- From: T H Panton <thp@westhawk.co.uk>
- Date: Tue, 2 Jan 2018 11:42:27 +0000
- To: "public-webrtc@w3.org" <public-webrtc@w3.org>
- Cc: Martin Thomson <martin.thomson@gmail.com>, Dominique Hazael-Massieux <dom@w3.org>, Bernard Aboba <Bernard.Aboba@microsoft.com>
> On 2 Jan 2018, at 05:26, Bernard Aboba <Bernard.Aboba@microsoft.com> wrote: > > Martin said: > > "What are the plans for the protocol pieces for the new items? I > haven't seen any plans - or internet-drafts - for those, and the bulk > of the work for some of these items is protocol work. For instance, I > can understand why the group might choose not to rely on SDP for > negotiating new features, which leads to some API work, but the bulk > of the QUIC datachannels work is in defining protocols, not the API." > > [BA] The QUIC API presented at TPAC depends only on currently chartered work in the IETF QUIC WG (e.g. the QUIC transport document) as well as resolution of the QUIC multiplexing problem (by whatever approach the IETF decides on). > > As the QUIC transport document evolves, the QUIC API will presumably evolve as well (e.g. the proposed API currently provides a bi-directional stream abstraction). > > As Peter noted, it should be possible to implement the RTCDataChannel API on top of the proposed QUIC API once the IETF defines the protocol for QUIC datachannels. > I don't think I've seen the requirements/use-case doc for QUIC - or indeed any discussion about why only QUIC will do whatever the need is. If we are picking a new protocol we should be _super_ clear why. The current multilayer protocol soup at least has the advantages that each ingredient is reasonably well known and well specified. Most of them have multiple tested public implementations.
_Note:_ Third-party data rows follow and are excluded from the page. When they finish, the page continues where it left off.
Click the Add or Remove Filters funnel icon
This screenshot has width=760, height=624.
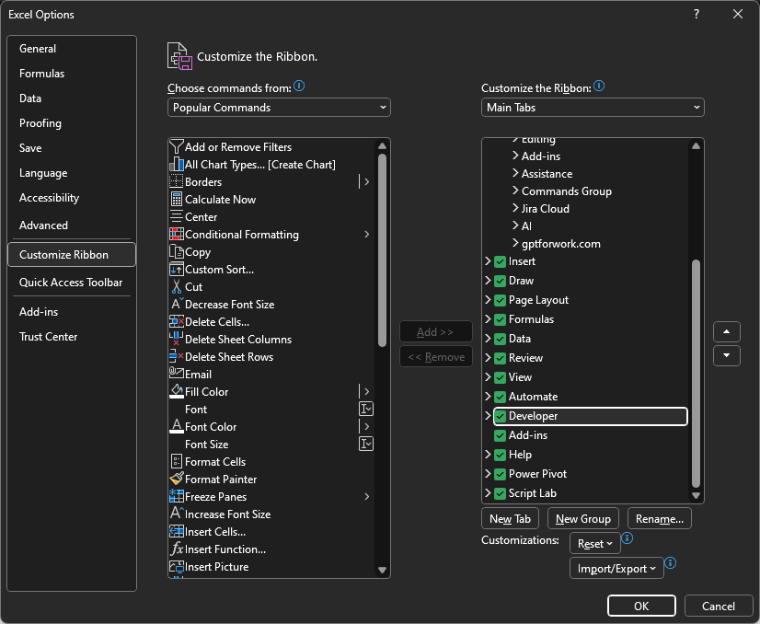177,147
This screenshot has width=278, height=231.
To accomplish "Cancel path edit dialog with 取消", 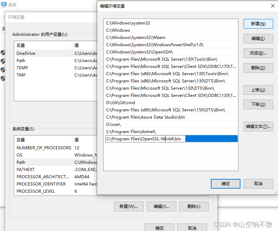I will (x=258, y=184).
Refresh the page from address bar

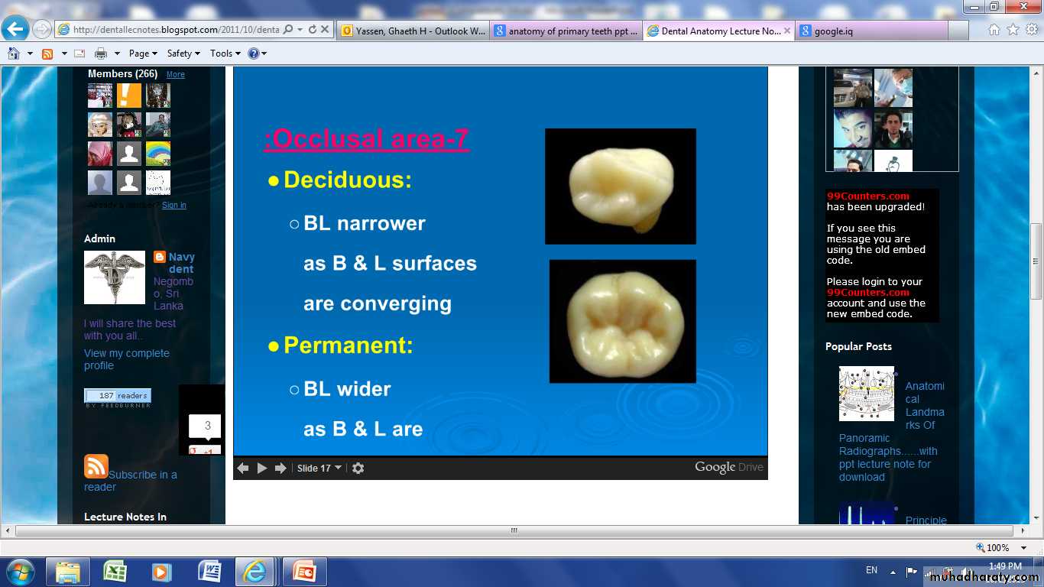(312, 30)
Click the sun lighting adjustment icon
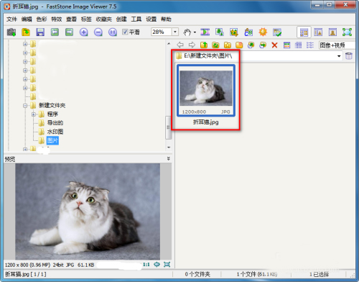The height and width of the screenshot is (282, 359). point(263,32)

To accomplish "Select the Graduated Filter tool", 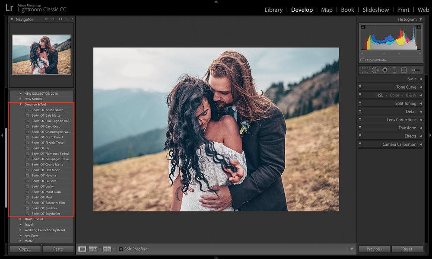I will [x=394, y=70].
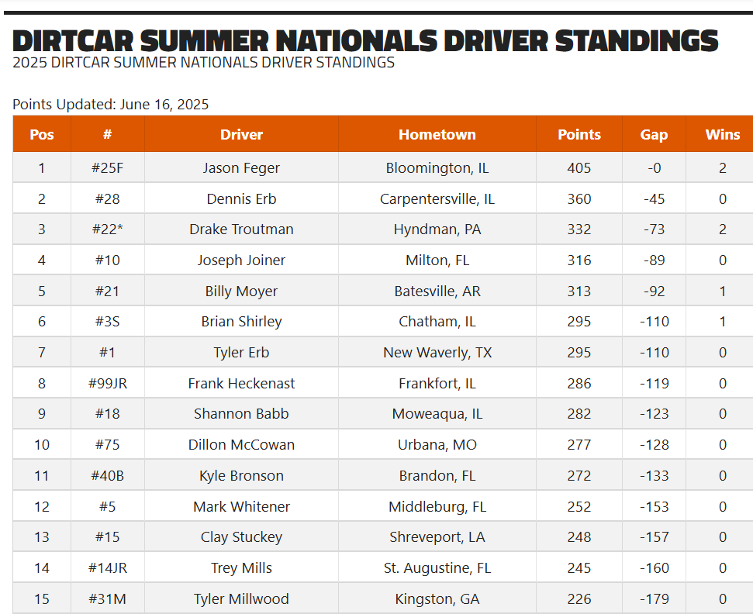The image size is (753, 614).
Task: Click car number #99JR
Action: [x=108, y=383]
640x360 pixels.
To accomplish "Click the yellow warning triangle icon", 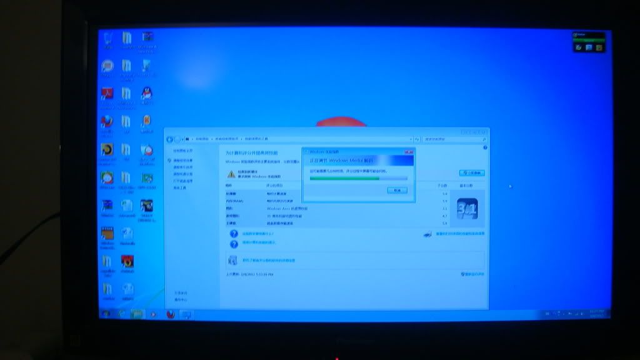I will click(231, 174).
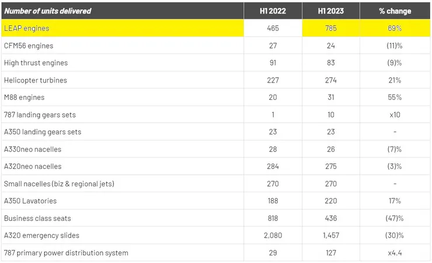The height and width of the screenshot is (263, 432).
Task: Click the highlighted 785 value cell
Action: (x=330, y=28)
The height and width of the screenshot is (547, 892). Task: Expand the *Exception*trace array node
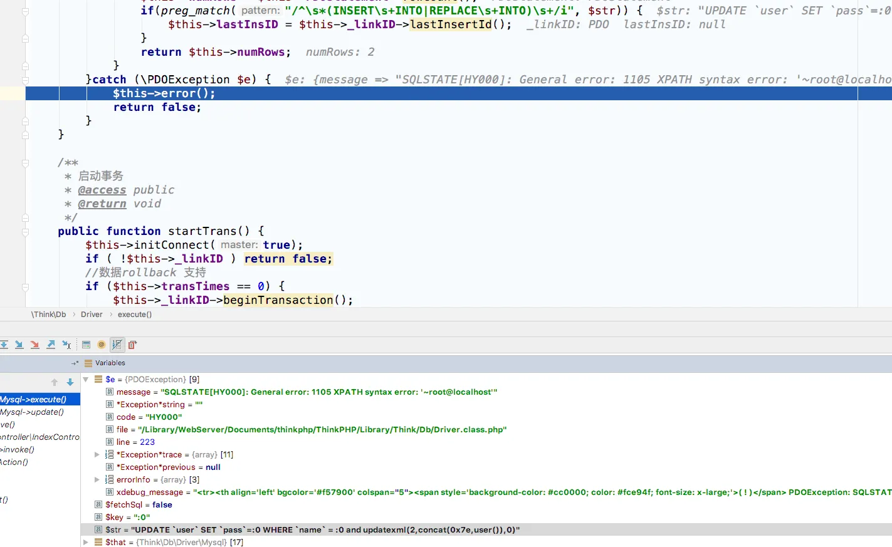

This is useful in 2 ways: 1) it makes the spec possible to implement in a reasonable timeframe. 2) it makes it relatively easy to handwave about the security properties of the stack. e.g: "You were going to use x over DTLS - this is just the same, but has ICE support and works in a browser" Given that we haven't implemented 1.0 anywhere yet, I'm a bit negative about 2.0 including a load of new untested stuff without really good reasons. T.